[[ Working data open ]]
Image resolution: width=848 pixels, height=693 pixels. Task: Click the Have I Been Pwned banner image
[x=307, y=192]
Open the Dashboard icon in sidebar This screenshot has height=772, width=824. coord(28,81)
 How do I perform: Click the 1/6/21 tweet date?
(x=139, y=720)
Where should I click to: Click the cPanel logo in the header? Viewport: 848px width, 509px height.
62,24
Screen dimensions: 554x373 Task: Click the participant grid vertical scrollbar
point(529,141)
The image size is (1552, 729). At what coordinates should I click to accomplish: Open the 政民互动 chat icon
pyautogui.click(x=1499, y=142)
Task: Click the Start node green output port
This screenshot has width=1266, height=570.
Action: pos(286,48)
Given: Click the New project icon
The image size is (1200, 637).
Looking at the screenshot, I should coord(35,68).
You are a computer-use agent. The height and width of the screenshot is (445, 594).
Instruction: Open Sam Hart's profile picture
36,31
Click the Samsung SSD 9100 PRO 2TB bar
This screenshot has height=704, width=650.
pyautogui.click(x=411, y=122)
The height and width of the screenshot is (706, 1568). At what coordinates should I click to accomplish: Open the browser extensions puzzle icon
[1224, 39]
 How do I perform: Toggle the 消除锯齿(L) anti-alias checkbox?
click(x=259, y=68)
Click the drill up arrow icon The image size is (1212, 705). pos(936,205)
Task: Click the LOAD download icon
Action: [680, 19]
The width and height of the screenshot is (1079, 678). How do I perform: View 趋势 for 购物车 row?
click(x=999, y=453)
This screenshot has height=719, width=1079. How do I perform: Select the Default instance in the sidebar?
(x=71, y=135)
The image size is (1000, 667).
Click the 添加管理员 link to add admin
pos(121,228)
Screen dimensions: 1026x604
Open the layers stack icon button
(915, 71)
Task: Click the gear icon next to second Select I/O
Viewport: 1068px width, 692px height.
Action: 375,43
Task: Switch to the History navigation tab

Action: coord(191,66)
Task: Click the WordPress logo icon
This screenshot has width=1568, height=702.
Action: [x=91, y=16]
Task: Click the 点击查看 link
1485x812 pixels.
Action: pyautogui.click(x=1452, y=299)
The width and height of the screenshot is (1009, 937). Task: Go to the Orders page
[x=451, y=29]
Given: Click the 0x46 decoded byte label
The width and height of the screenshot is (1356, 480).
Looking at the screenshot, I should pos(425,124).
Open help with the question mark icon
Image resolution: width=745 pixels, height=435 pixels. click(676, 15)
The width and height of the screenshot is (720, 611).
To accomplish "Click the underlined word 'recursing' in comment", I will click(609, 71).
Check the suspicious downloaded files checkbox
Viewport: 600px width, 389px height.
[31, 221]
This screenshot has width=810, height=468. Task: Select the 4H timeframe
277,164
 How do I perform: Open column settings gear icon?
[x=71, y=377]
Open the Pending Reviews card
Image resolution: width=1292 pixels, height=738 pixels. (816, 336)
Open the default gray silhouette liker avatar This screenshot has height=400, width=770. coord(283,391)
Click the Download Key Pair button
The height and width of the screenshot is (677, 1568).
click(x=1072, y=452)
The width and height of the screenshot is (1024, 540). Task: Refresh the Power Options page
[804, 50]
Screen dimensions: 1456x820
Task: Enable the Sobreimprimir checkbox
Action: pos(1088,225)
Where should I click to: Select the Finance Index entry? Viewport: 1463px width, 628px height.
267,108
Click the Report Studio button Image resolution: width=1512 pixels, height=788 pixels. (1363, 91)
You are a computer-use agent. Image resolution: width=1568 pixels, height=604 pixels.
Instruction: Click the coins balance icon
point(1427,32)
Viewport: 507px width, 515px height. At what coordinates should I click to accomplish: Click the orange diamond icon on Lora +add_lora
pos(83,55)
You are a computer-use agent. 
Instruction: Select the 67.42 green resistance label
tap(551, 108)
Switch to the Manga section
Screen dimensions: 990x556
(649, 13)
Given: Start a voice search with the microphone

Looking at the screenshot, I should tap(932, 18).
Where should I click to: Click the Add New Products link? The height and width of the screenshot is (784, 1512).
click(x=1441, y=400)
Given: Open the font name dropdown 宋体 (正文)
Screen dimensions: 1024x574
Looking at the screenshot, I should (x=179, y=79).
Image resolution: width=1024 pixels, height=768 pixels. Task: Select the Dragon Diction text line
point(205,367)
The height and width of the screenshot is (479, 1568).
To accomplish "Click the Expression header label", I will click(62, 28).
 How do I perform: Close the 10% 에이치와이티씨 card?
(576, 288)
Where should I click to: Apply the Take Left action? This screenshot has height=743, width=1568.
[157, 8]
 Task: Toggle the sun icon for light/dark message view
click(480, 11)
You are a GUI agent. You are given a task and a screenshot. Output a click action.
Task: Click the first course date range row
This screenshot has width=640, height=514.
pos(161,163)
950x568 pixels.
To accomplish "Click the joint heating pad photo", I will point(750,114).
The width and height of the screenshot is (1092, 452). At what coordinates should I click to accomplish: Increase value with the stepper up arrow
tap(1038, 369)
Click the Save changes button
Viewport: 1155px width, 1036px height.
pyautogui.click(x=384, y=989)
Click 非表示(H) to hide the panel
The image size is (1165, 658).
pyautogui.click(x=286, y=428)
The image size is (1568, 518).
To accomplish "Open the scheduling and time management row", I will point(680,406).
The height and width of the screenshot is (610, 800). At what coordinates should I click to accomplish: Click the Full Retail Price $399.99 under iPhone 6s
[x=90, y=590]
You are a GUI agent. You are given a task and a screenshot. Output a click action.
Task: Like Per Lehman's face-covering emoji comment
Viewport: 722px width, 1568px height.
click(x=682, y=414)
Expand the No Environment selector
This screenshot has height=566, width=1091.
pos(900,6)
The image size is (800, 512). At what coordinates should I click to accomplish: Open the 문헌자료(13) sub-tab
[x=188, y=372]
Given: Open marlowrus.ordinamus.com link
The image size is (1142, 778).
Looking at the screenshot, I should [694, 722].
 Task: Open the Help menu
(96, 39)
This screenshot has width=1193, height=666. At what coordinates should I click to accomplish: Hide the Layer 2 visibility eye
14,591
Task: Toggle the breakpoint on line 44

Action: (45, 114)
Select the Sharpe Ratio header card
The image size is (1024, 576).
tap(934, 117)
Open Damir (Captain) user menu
[[ Working data closed ]]
**Description of the task**:
Transcribe each record above exactly. Skip none.

**Answer to this exercise**:
Image resolution: width=848 pixels, height=693 pixels. Task: Click the Have I Been Pwned banner image
[x=307, y=192]
Open the Dashboard icon in sidebar This screenshot has height=772, width=824. coord(28,81)
 How do I perform: Click the 1/6/21 tweet date?
(x=139, y=720)
Where should I click to: Click the cPanel logo in the header? Viewport: 848px width, 509px height.
62,24
Screen dimensions: 554x373 Task: Click the participant grid vertical scrollbar
point(529,141)
The image size is (1552, 729). At what coordinates should I click to accomplish: Open the 政民互动 chat icon
pyautogui.click(x=1499, y=142)
Task: Click the Start node green output port
This screenshot has width=1266, height=570.
Action: pos(286,48)
Given: Click the New project icon
The image size is (1200, 637).
Looking at the screenshot, I should coord(35,68).
You are a computer-use agent. The height and width of the screenshot is (445, 594).
Instruction: Open Sam Hart's profile picture
36,31
Click the Samsung SSD 9100 PRO 2TB bar
This screenshot has height=704, width=650.
pyautogui.click(x=411, y=122)
The height and width of the screenshot is (706, 1568). At what coordinates should I click to accomplish: Open the browser extensions puzzle icon
[1224, 39]
 How do I perform: Toggle the 消除锯齿(L) anti-alias checkbox?
click(x=259, y=68)
Click the drill up arrow icon The image size is (1212, 705). pos(936,205)
Task: Click the LOAD download icon
Action: [680, 19]
The width and height of the screenshot is (1079, 678). How do I perform: View 趋势 for 购物车 row?
click(x=999, y=453)
This screenshot has height=719, width=1079. How do I perform: Select the Default instance in the sidebar?
(x=71, y=135)
The image size is (1000, 667).
Click the 添加管理员 link to add admin
pos(121,228)
Screen dimensions: 1026x604
Open the layers stack icon button
(915, 71)
Task: Click the gear icon next to second Select I/O
Viewport: 1068px width, 692px height.
Action: 375,43
Task: Switch to the History navigation tab

Action: coord(191,66)
Task: Click the WordPress logo icon
This screenshot has width=1568, height=702.
Action: [x=91, y=16]
Task: Click the 点击查看 link
1485x812 pixels.
Action: pyautogui.click(x=1452, y=299)
The width and height of the screenshot is (1009, 937). Task: Go to the Orders page
[x=451, y=29]
Given: Click the 0x46 decoded byte label
The width and height of the screenshot is (1356, 480).
Looking at the screenshot, I should pos(425,124).
Open help with the question mark icon
Image resolution: width=745 pixels, height=435 pixels. click(676, 15)
The width and height of the screenshot is (720, 611).
To accomplish "Click the underlined word 'recursing' in comment", I will click(609, 71).
Check the suspicious downloaded files checkbox
Viewport: 600px width, 389px height.
[31, 221]
This screenshot has width=810, height=468. Task: Select the 4H timeframe
277,164
 How do I perform: Open column settings gear icon?
[x=71, y=377]
Open the Pending Reviews card
Image resolution: width=1292 pixels, height=738 pixels. (816, 336)
Open the default gray silhouette liker avatar This screenshot has height=400, width=770. coord(283,391)
Click the Download Key Pair button
The height and width of the screenshot is (677, 1568).
click(x=1072, y=452)
The width and height of the screenshot is (1024, 540). Task: Refresh the Power Options page
[804, 50]
Screen dimensions: 1456x820
Task: Enable the Sobreimprimir checkbox
Action: pos(1088,225)
Where should I click to: Select the Finance Index entry? Viewport: 1463px width, 628px height.
267,108
Click the Report Studio button Image resolution: width=1512 pixels, height=788 pixels. (1363, 91)
You are a computer-use agent. Image resolution: width=1568 pixels, height=604 pixels.
Instruction: Click the coins balance icon
point(1427,32)
Viewport: 507px width, 515px height. At what coordinates should I click to accomplish: Click the orange diamond icon on Lora +add_lora
pos(83,55)
You are a computer-use agent. 
Instruction: Select the 67.42 green resistance label
tap(551, 108)
Switch to the Manga section
Screen dimensions: 990x556
(649, 13)
Given: Start a voice search with the microphone

Looking at the screenshot, I should tap(932, 18).
Where should I click to: Click the Add New Products link? The height and width of the screenshot is (784, 1512).
click(x=1441, y=400)
Given: Open the font name dropdown 宋体 (正文)
Screen dimensions: 1024x574
Looking at the screenshot, I should (x=179, y=79).
Image resolution: width=1024 pixels, height=768 pixels. Task: Select the Dragon Diction text line
point(205,367)
The height and width of the screenshot is (479, 1568).
To accomplish "Click the Expression header label", I will click(62, 28).
 How do I perform: Close the 10% 에이치와이티씨 card?
(576, 288)
Where should I click to: Apply the Take Left action? This screenshot has height=743, width=1568.
[157, 8]
 Task: Toggle the sun icon for light/dark message view
click(480, 11)
You are a GUI agent. You are given a task and a screenshot. Output a click action.
Task: Click the first course date range row
This screenshot has width=640, height=514.
pos(161,163)
950x568 pixels.
To accomplish "Click the joint heating pad photo", I will point(750,114).
The width and height of the screenshot is (1092, 452). At what coordinates should I click to accomplish: Increase value with the stepper up arrow
tap(1038, 369)
Click the Save changes button
Viewport: 1155px width, 1036px height.
pyautogui.click(x=384, y=989)
Click 非表示(H) to hide the panel
The image size is (1165, 658).
pyautogui.click(x=286, y=428)
The image size is (1568, 518).
To accomplish "Open the scheduling and time management row", I will point(680,406).
The height and width of the screenshot is (610, 800). At what coordinates should I click to accomplish: Click the Full Retail Price $399.99 under iPhone 6s
[x=90, y=590]
You are a GUI agent. You are given a task and a screenshot. Output a click action.
Task: Like Per Lehman's face-covering emoji comment
Viewport: 722px width, 1568px height.
click(x=682, y=414)
Expand the No Environment selector
This screenshot has height=566, width=1091.
pos(900,6)
The image size is (800, 512). At what coordinates should I click to accomplish: Open the 문헌자료(13) sub-tab
[x=188, y=372]
Given: Open marlowrus.ordinamus.com link
The image size is (1142, 778).
Looking at the screenshot, I should [694, 722].
 Task: Open the Help menu
(96, 39)
This screenshot has width=1193, height=666. At what coordinates should I click to accomplish: Hide the Layer 2 visibility eye
14,591
Task: Toggle the breakpoint on line 44

Action: (45, 114)
Select the Sharpe Ratio header card
The image size is (1024, 576).
tap(934, 117)
Open Damir (Captain) user menu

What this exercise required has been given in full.